The U.S. Dept. of Labor reported yesterday that last month, animation industry employers posted 3,800 really cool job openings, though only 17 were for paid positions. That number was virtually unchanged from March, when employers posted 3,640 new cool jobs of which only 19 were paid.
Government analysts again reported that the unusually large disparity between the number of new jobs “created” and the number of new jobs created where employees would actually “earn money” was the result of the ongoing animation industry trend to treat a job’s “coolness” as compensation somehow more valuable than money. “Get your name out there,” “work on really amazing projects” and “be part of a really awesome team of artists” remained the top 3 forms of compensation mentioned on April job postings.
These were just a few of the findings in The Animation Job and Labor Misuse Report, a monthly DOL index of nationwide hiring trends and employment activity in the animation and visual effects industries. The index tracks job and employment statistics including new hires, employee movement in and out of the job market as well as employment trends and patterns.
The number of new jobs working on cool projects where employees were promised payment if “the show gets picked up by a studio” or “if we can raise funds on Kickstarter” remained at 1,000, unchanged from March.
April also saw an increase in the number of job’s posted for “Unpaid Interns,” up 1.9% from March. This is the 17th consecutive month where unpaid internship postings increased. Employers continue to categorize more and more production jobs as unpaid internships, including entire categories of jobs in story development, modeling, lighting, rigging and animation.
89% of the April internship postings listed “Nice ass” as the top requirement for the position, down slightly from March’s 90%. “Willingness to do anything” and “Ability to fix weird shit happening on iPhones” remained unchanged at 86% and 83% respectively.

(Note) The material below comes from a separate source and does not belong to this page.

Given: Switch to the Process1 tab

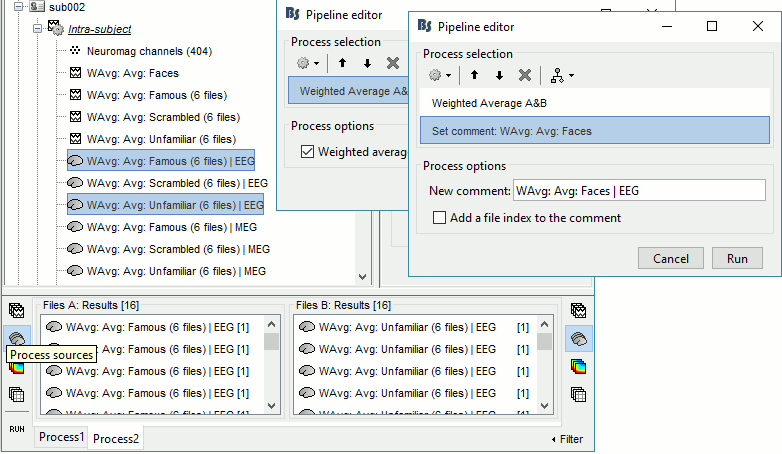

April’s separation rate rose slightly to 3.9%, almost identical to March’s rate. The separation rate includes layoffs, voluntary quits, forced retirements, changing of locks, sudden company insolvency, stints in rehab and moving back home to live with parents. The quitting rate provides insight into worker willingness or ability to change jobs. The number of quits in April was 18, far below the 2960 recorded in December, 2007, when the recession officially began. April’s number of quits primarily reflects an April 13 incident at a major Los Angeles studio, where a fight reportedly broke out on the lot between a newly formed previs team and the entire set design department.